Organizing our team
In January, I left Google to work with my friend Curtis at a startup in Ann Arbor called Ploria. My role is Chief Technology Officer, which frankly didn’t mean squat when I joined because there were only two of us working full time and leading a team of one developer doesn’t take a heck of a lot.
However, we’ve since added a few more full-time developers and now have a team of around 5 ½ working on our product. We noticed as we added more developers that miscommunication became more frequent and people no longer knew what each other were working on.
We’ve tried a number of things to fix these problems and I thought it would be useful to quickly document what each was and how it worked.
Two week sprints
Date: April 13
The first thing that we put in place was two week sprints with a kick-off meeting on Monday. A sprint is just a period of time over which you commit to finishing a set of tasks. At the kick-off meeting, we discuss how much work we think each task planned for the sprint will be and then take turns claiming work that we’d like to do.
The following Wednesday, we gather again to show off what we accomplished. We also talk about what went well during the sprint and what we can do better in future sprints.
As the CTO, my primary responsibility is to take people’s feedback about what we can do better seriously. Taking the feedback seriously - especially when it’s inconvenient to do so - encourages people to give feedback in the future, creating a virtuous cycle.
Status Hero
Date: April 16
In order to better understand what each other are doing, we added Status Hero to our Slack. Status Hero asks people at the end of each day what they accomplished and how they’re feeling.
Ultimately, we ended up ditching Status Hero in favor of frequently updating Slack statuses: more on that later.
Zenhub
Date: April 17
Soon after installing sprints, we found that using Github project boards to manage them was getting unwieldy. Github lacks first class support for Story Points. Additionally, we felt that we needed a better understanding of how much work we had left until launch.
Zenhub acts as a Github project management tool, integrating into Github through a Chrome extension that adds UI elements to it. These UI elements include “Release”, “Epic”, and “Story point” fields on each issue.

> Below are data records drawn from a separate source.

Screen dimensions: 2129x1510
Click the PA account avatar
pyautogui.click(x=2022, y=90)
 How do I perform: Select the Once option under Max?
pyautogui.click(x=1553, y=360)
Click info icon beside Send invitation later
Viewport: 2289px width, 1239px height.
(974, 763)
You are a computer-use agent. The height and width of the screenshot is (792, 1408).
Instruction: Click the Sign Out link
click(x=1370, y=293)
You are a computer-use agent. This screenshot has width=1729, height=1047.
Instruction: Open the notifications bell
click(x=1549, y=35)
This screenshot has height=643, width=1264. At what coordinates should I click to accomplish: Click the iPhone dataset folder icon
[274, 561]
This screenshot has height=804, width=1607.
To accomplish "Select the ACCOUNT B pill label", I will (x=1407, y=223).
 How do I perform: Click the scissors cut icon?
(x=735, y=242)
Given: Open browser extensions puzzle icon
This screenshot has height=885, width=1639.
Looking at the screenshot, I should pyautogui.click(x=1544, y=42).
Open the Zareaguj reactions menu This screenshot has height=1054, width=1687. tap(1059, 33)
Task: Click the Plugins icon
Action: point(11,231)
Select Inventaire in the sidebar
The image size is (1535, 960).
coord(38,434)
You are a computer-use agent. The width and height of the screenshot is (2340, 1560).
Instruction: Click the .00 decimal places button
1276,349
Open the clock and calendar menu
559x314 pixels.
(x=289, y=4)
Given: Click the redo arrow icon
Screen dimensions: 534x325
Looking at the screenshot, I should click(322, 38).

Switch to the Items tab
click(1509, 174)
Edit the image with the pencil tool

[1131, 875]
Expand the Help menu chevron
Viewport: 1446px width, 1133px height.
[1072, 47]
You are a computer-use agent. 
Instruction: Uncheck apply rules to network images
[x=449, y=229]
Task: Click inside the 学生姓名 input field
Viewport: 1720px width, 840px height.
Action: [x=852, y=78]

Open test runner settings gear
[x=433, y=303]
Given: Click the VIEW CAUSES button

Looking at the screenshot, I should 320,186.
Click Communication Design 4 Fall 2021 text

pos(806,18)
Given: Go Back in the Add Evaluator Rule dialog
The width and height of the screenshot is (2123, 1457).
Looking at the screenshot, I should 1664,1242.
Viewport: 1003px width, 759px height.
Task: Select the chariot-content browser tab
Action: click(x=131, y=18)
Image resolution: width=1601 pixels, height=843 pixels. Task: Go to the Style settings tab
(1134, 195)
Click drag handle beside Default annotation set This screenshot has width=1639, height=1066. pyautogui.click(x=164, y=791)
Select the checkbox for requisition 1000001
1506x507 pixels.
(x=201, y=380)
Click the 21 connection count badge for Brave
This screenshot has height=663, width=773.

Overall, we’ve found Zenhub really helpful in organizing our work, although sometimes its burndown charts are less than useful due to scope changes for a given release or milestone.
CrushingIt
Date: May 29
Even with all of the previous tools, we found it difficult to keep track of whether we were actually hitting the goals we set for ourselves each sprint. We were certainly getting lots done each sprint, but a lot of it was “scope creep” that we added after the sprint’s start.
Additionally, we felt that Zenhub’s board was demoralizing because it buried the things that you got done and showed you only what you had left to do.
To solve this, we created “CrushingIt” bot. CrushingIt is basically a Google Sheet that’s hooked up to our Slack through Google App Script. At the start of each sprint, we add the tasks that we’ve committed to finishing and, every time that someone marks one of their tasks as done, CrushingIt announces the completion to Slack and gives an overview of what’s left.
We’ve found this has three great side-effects:
- People have a better idea of what others are working on
- It creates a public occasion to celebrate the completion of a task
- Because the task list doesn’t include scope creep tasks, we have a much better sense of when we finish the tasks we commit to each sprint
Overall, the CrushingIt bot has been a tremendous success in improving our team’s productivity.
Slack statuses
Date: June 17
Eventually, we decided that Status Hero was more burden than help and we ditched it. To fill the gap that it left, we’re trying to update our Slack statuses more often - sort of like the old AOL Instant Messenger away messages - to keep teammates up to date on what we’re working on.
So far, it’s working pretty well, although the jury’s still out as to whether people will continue to be so diligent in updating these messages. Strangely enough, I think the fun of picking an emoji for your current work is a big plus and may help this stick.
Future
We still have lots of work left to do in the future. I fully expect that what works now for 5 ½ people won’t work well for 10, 20, or 100 people.
Probably the biggest three pain points that I feel are:
- We don’t have a clear enough accounting of how much work is left until important business milestones
- We need better processes to ensure clean hand-offs between product/design and engineers
- We need a way to quickly and thoroughly give story point estimates for issues. Doing it at the sprint kick-off takes too long and there’s too much pressure to “move on to the next task”
With that being said, I’m optimistic that we can find ways to tackle these problems too!